After a long advance, stock markets are now experiencing a pullback from record levels. There appears to be increasing angst about inflation and coming tax increases creating fear among some that the market is due for a much more substantial sell off. We do not think a severe correction is on the immediate horizon, but a further pullback in the market is a very real possibility. We will continue to make some adjustments to portfolios as conditions warrant. The economy is recovering and there is a lot of cash and buying power in the global economy, and borrowing rates remain incredibly low. Here are some thoughts and comments based on how the outlook for the economy and investments may be changing.
Inflation
The word is all over the headlines and if we are paying attention, we notice it in the prices we are paying at the grocery store and restaurants. It is an unusual day if we do not hear about higher house prices and the shortage of available houses for sale. There are help wanted signs up everywhere for jobs in lower paying positions such as retail or food service. Employers are likely going to have to pay higher wages to attract workers—more inflation. Commodities from agricultural goods, lumber, copper and other base metals are all hitting new 52-week highs. Clearly, inflation is picking up.
Yet, non-farm employment in April was still down by 8.2 million (5.4%) from the pre-pandemic level in February 2020. On May 11th, St. Louis Fed President James Bullard expressed some inflation concerns but only expects overall inflation to get to 2.5%-3.0% in 2021 and drop a bit in 2022. Combined with strong economic growth, this does not mean the stock market will fall apart. However, some areas become more attractive in this scenario.
With such strong market performance across the globe, we expect a short-term pullback. We believe growth stocks will continue their underperformance versus value stocks. We believe the dollar is likely to again weaken versus the Euro and despite political risk, emerging market stocks perhaps have a chance at being the best performing asset class. Bonds are not attractive at these rates. We have been making some adjustments and will continue to do so with these themes in mind.
# # # # #
* _Problems and tasks_:
[1] For the market commentary above, decide whether each statement agrees with the text. Answer yes or no and quote the words of the text that decide it.
(a) The text expects a severe market correction in the near term.
(b) James Bullard expects overall inflation to reach 2.5%-3.0% in 2021.
(c) The text views bonds as attractive at current rates.
[2] Answer these questions from the market commentary above.
(a) By how much was non-farm employment in April down from the pre-pandemic level?
(b) Which commodities are named as hitting new 52-week highs?
(c) Against which currency does the text expect the dollar to weaken?
[3] Rewrite the paragraph of the market commentary that begins "With such strong market performance" as a list, keeping its main facts.
# # # # #
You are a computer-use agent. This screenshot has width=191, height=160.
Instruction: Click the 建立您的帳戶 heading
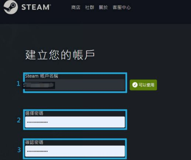[60, 55]
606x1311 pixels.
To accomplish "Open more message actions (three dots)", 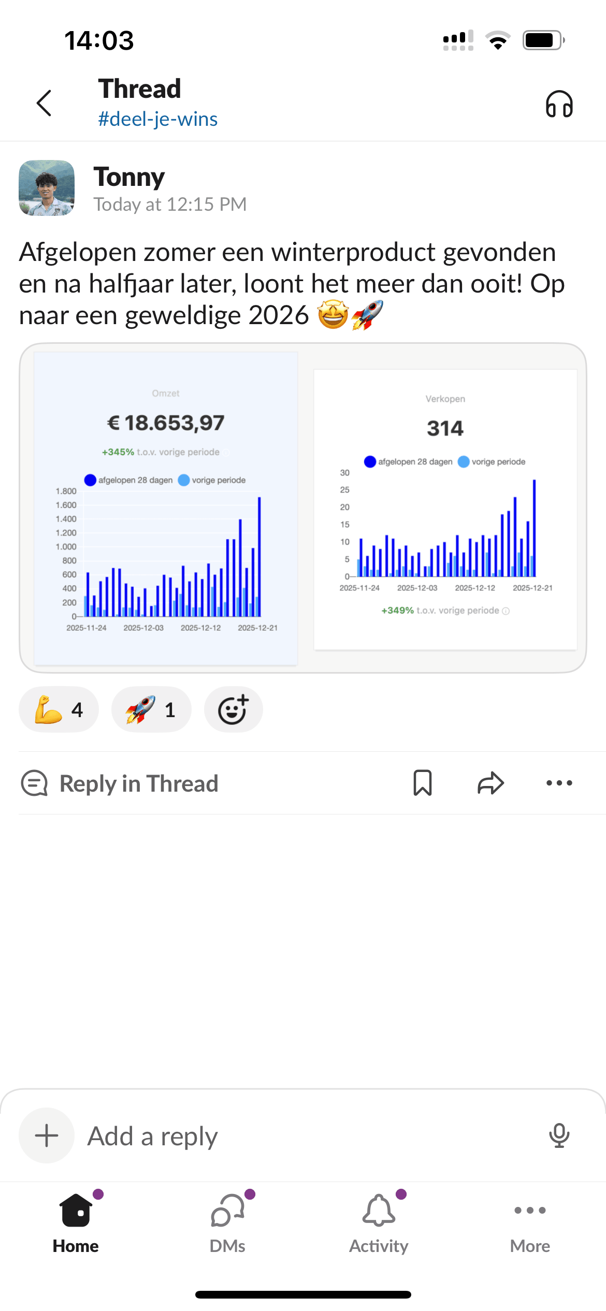I will pyautogui.click(x=559, y=783).
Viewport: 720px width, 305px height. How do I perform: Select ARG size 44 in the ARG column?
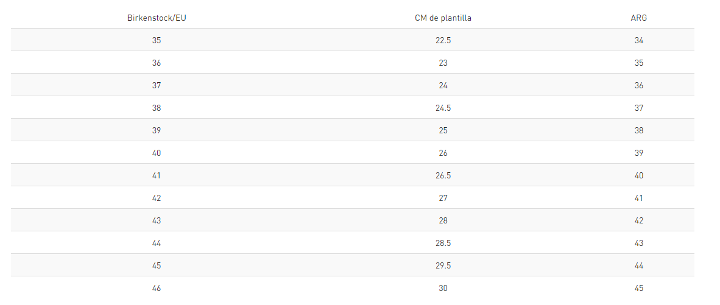point(638,265)
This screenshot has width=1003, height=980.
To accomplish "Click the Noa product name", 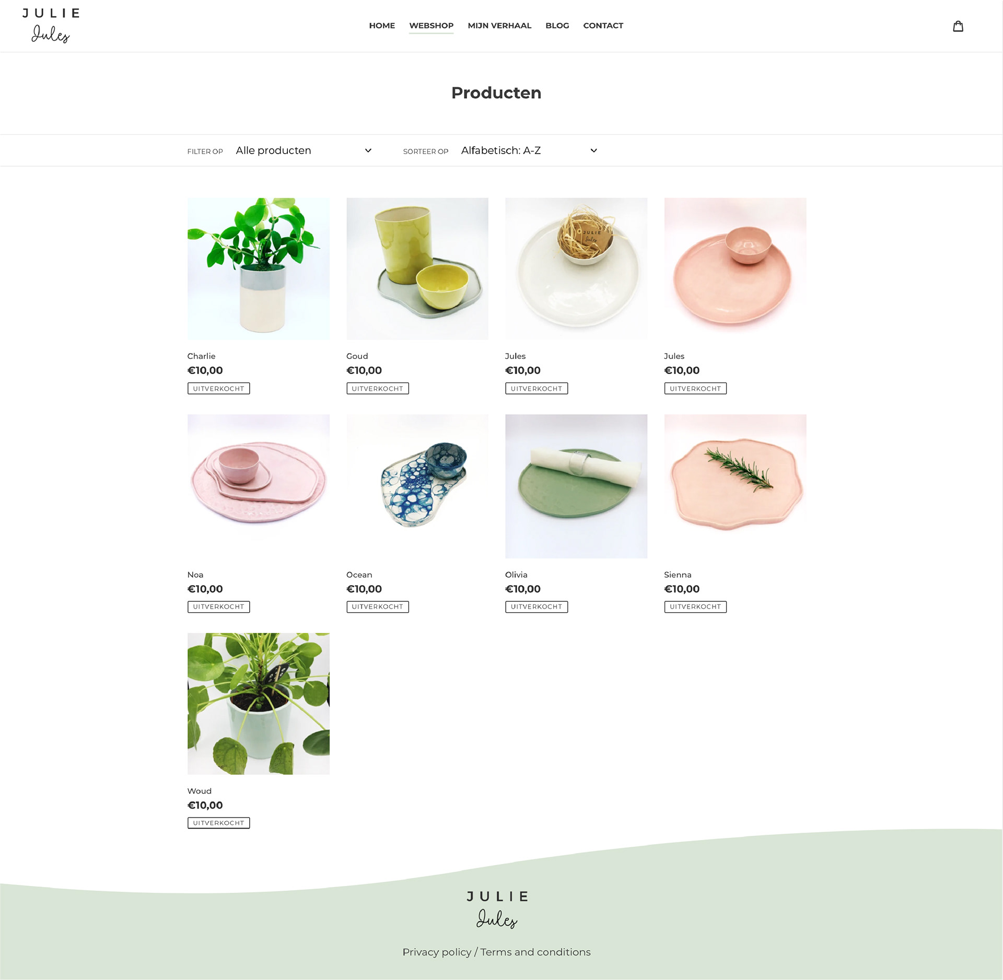I will point(195,575).

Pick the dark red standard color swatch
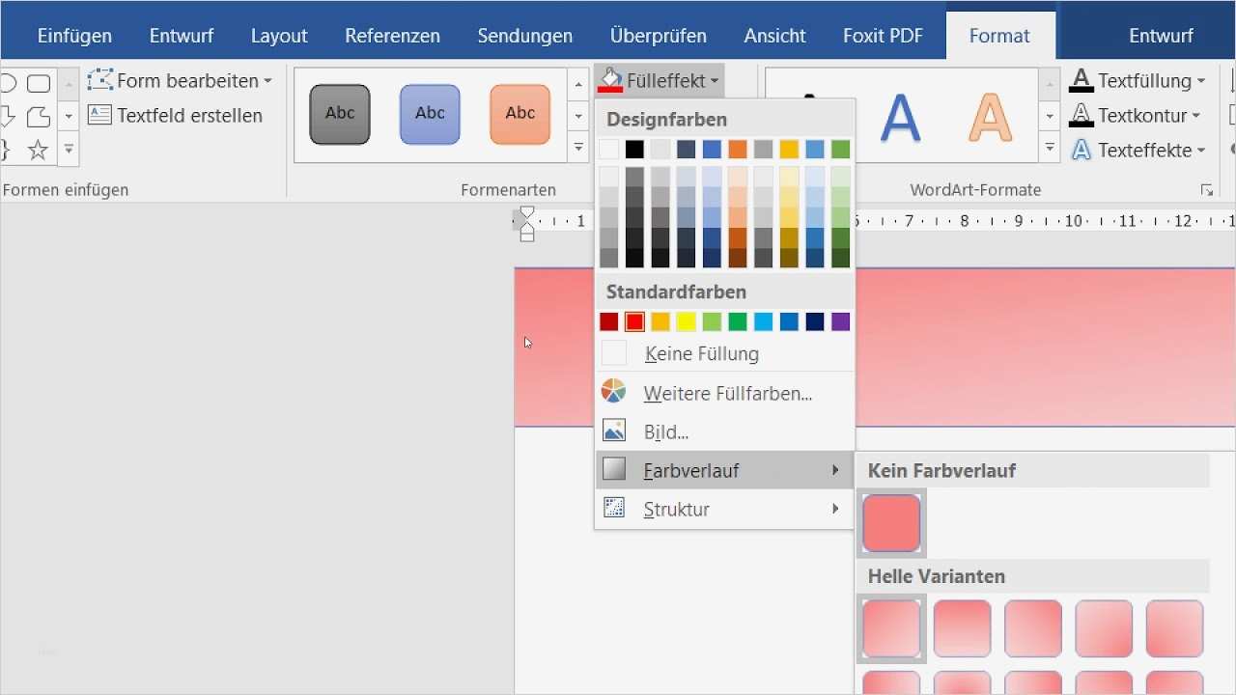609,321
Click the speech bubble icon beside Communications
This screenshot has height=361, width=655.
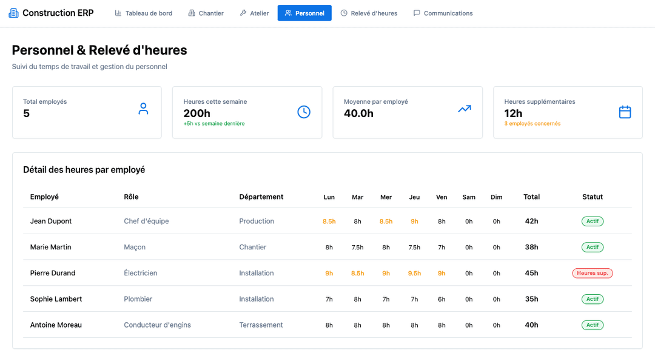[x=417, y=13]
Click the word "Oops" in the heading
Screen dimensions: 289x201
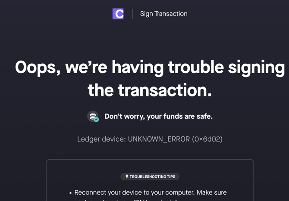point(36,67)
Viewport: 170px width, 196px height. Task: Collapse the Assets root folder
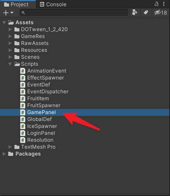pyautogui.click(x=4, y=23)
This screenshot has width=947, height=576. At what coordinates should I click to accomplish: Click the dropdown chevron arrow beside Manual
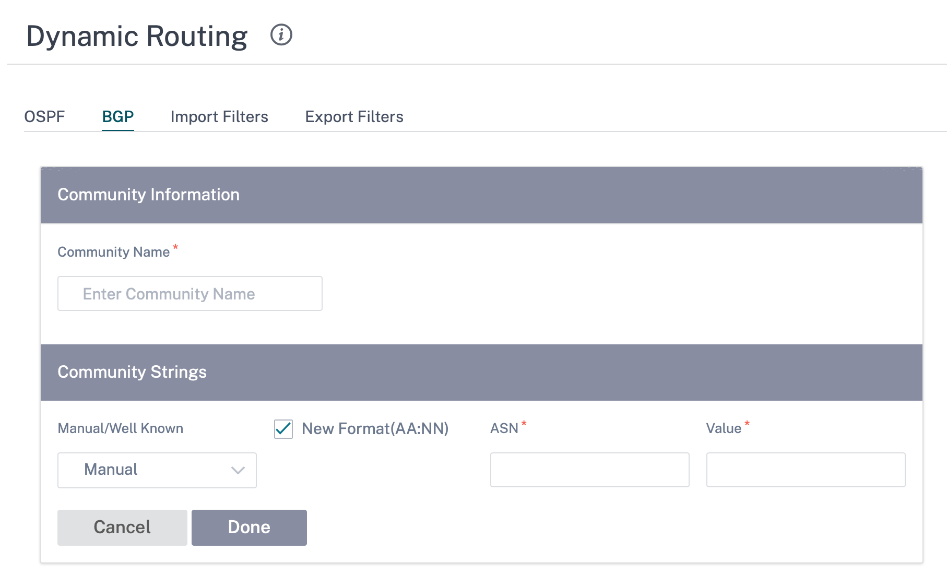(238, 470)
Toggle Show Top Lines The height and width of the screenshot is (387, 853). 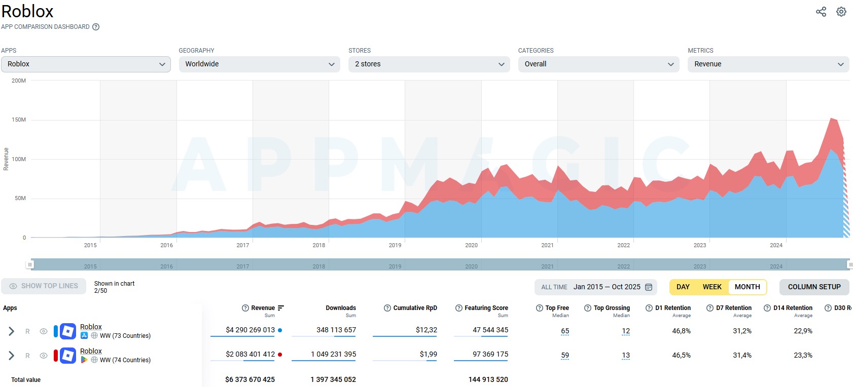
# # # # #
* _Answers provided_:
[1]
(a) No: "We do not think a severe correction is on the immediate horizon"
(b) Yes: "only expects overall inflation to get to 2.5%-3.0% in 2021"
(c) No: "Bonds are not attractive at these rates."

[2]
(a) 8.2 million (5.4%)
(b) Agricultural goods, lumber, copper and other base metals
(c) The Euro

[3]
- A short-term pullback is expected after strong market performance across the globe.
- Growth stocks are expected to keep underperforming value stocks.
- The dollar is likely to weaken again versus the Euro.
- Despite political risk, emerging market stocks may have a chance at being the best performing asset class.
- Bonds are not attractive at these rates.
- Portfolio adjustments have been made and will continue with these themes in mind.